Stored dataset items
####

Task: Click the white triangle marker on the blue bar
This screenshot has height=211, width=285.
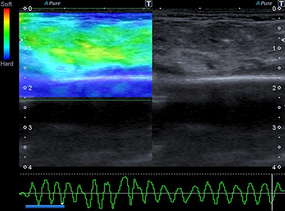Action: click(x=62, y=203)
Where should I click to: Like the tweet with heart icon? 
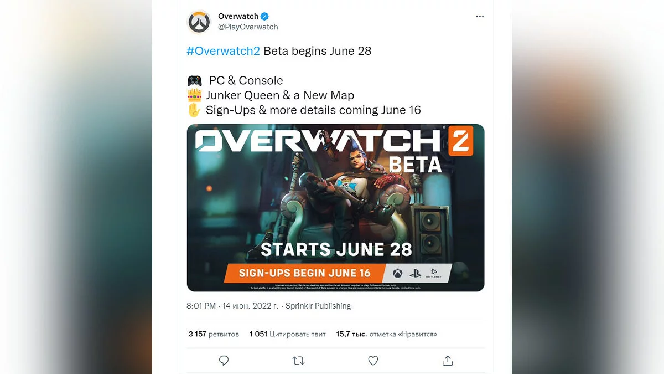click(373, 361)
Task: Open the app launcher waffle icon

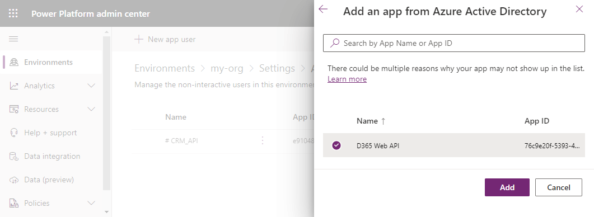Action: 13,13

####

WHAT IS BEING ASKED
Swap "heart icon" for "heart button" in the lines starting at the one containing "Where should I" and ending at the last line, leaving everything else unchanged. Give back only those lines and leave the pictures out.

REPLY TO THE EXERCISE
Where should I click to: Like the tweet with heart button? 
click(373, 361)
Task: Open the app launcher waffle icon

Action: 13,13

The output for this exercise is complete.